- To do
Two lines in the listing below mark the span: one contains "Task: Open the" and one contains "Screen dimensions: 963x642". Reproduce both of them and everything between, exactly.

- Records provided
══════════════════════════════

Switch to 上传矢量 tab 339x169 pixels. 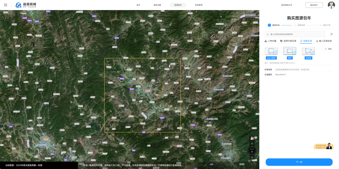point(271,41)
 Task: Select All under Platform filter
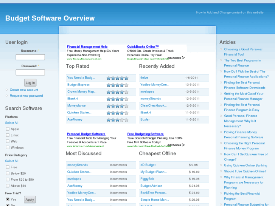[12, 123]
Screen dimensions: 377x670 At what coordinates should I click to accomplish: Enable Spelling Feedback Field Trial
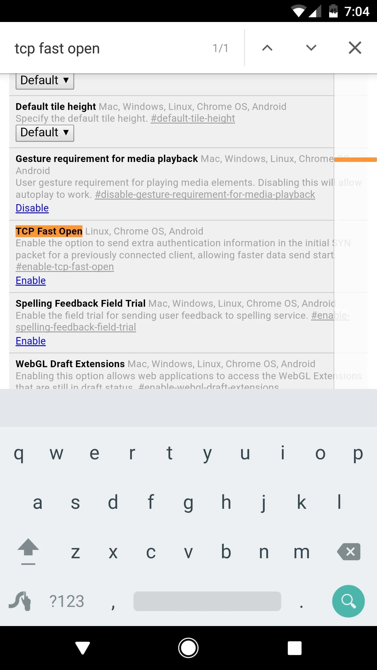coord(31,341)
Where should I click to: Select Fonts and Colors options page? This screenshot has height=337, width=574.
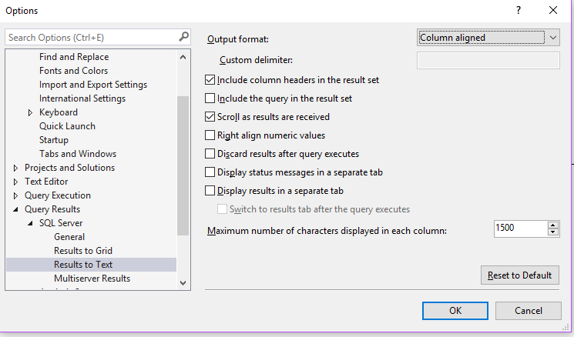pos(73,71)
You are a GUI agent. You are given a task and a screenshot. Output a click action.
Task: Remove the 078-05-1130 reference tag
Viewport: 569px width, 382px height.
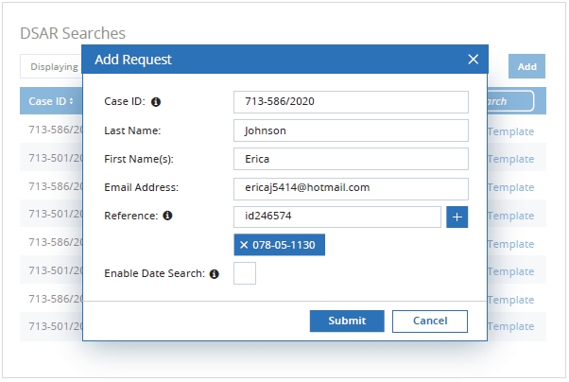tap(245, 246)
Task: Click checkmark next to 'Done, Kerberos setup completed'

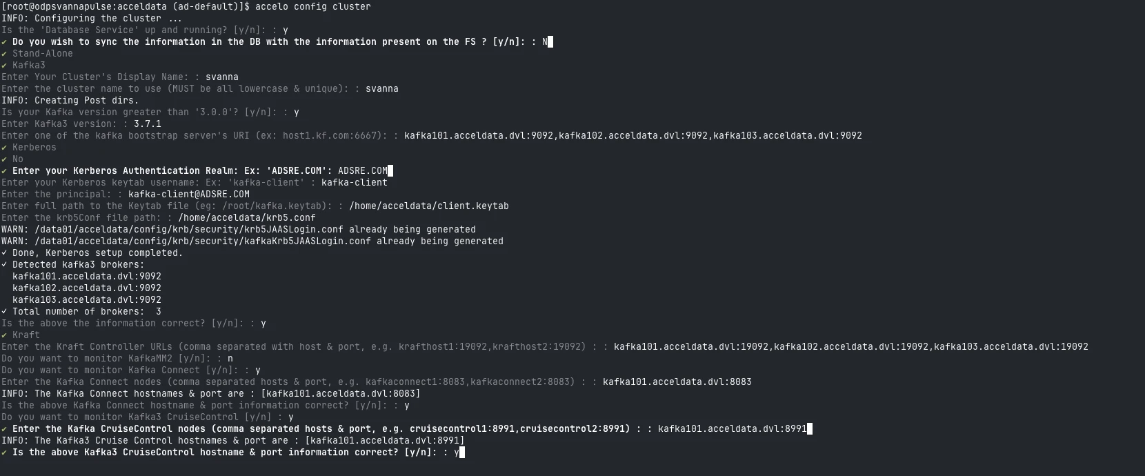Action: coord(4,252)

══════════════════════════════

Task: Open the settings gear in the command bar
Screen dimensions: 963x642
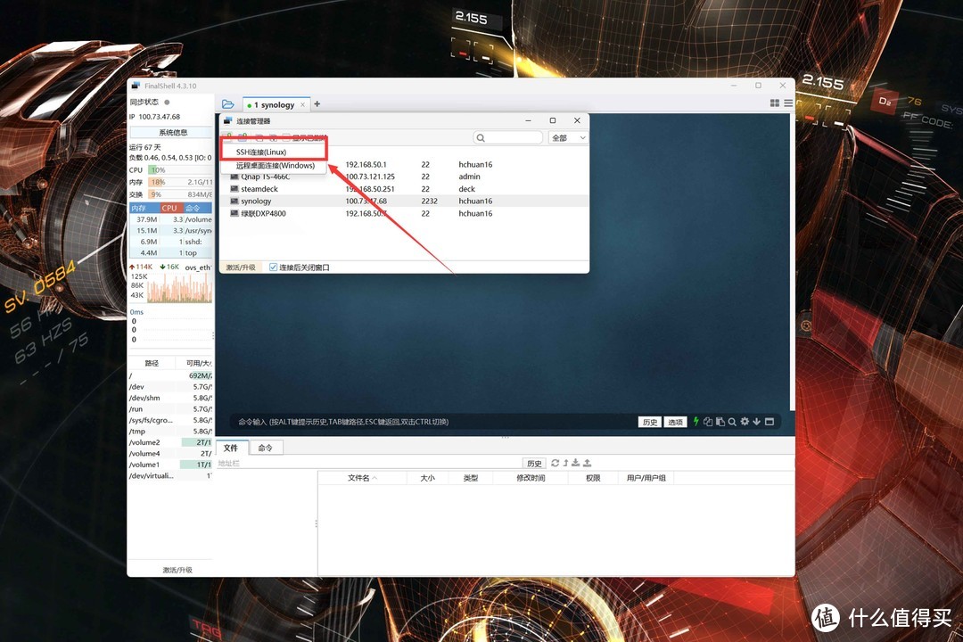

══════════════════════════════

- Reply
Task: Open the settings gear in the command bar
Screen dimensions: 963x642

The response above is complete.